Not too long ago, with the aid of this question, I was able to deduce that for any natural number $b$, the binary representation of $\frac{1}{b}$ will have a cycle of repeating digits of length $\phi(b)$, where $\phi$ is Euler's Totient Function. The digits that repeat are the same sequence of digits as are found in the terminating $\frac{2^{\phi(b)}-1}{b}$.
For example, $\frac{1}{9}=0.\overline{000111}_{(2)}$. The cycle is of length $\phi(9)=6$, and the sequence of repeating digits are $\frac{2^{\phi(9)}-1}{9}=7=111_{(2)}$.

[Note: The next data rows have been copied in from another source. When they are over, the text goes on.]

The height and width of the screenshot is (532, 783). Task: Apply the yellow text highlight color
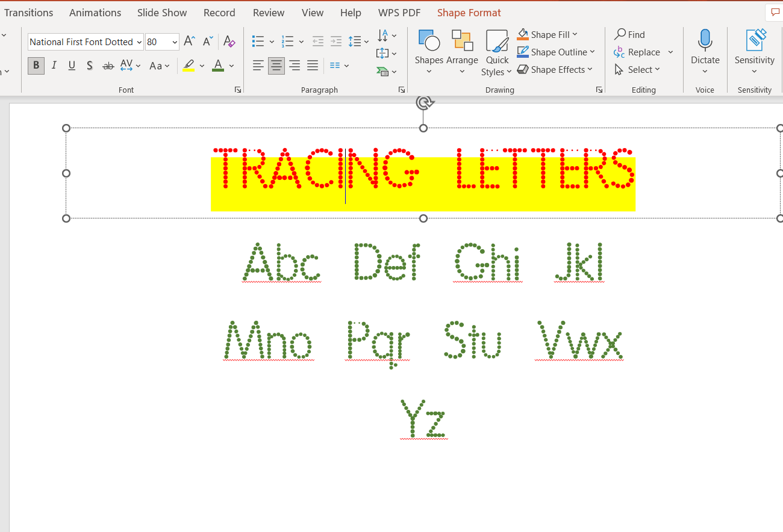click(189, 66)
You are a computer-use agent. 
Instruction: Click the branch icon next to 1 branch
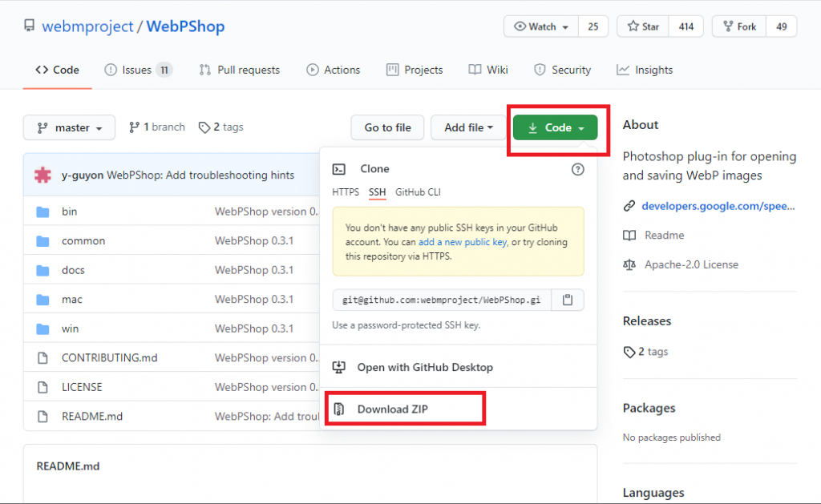(134, 127)
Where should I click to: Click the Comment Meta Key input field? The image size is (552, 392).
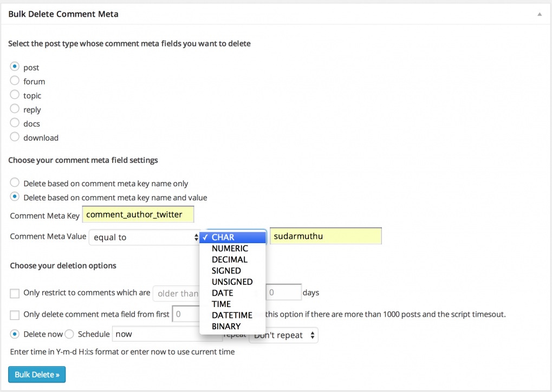pyautogui.click(x=138, y=214)
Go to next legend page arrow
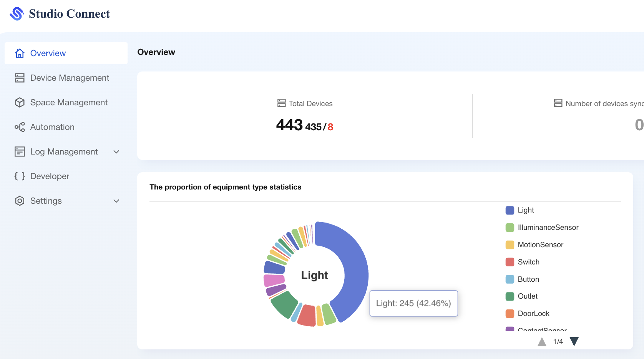This screenshot has height=359, width=644. (574, 341)
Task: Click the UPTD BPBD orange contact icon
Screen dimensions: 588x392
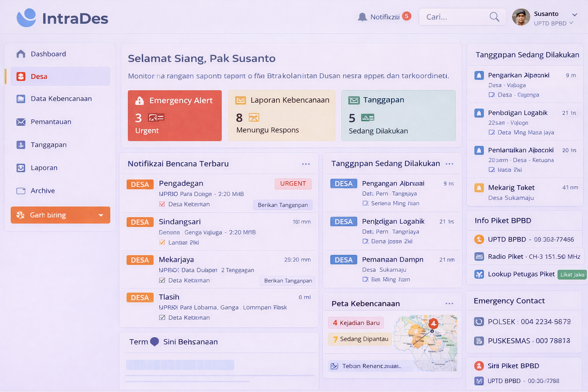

Hence, we can calculate that the "percentage" of digits that are ones in the binary expansion of $\frac{1}{b}$ as $$\frac{H\left(\frac{2^{\phi(b)}-1}{b}\right)}{\phi(b)}. \text{E,g; for }b=9:\ \frac{H(7)}{6}=\frac{3}{6}=50\%$$ where $H$ is the Hamming Weight.
How can we extend this to calculate the "percentage" (for lack of a better term) of digits that are ones in the binary expansion of any rational number $\frac{a}{b}$, and not just the reciprocals of the natural numbers?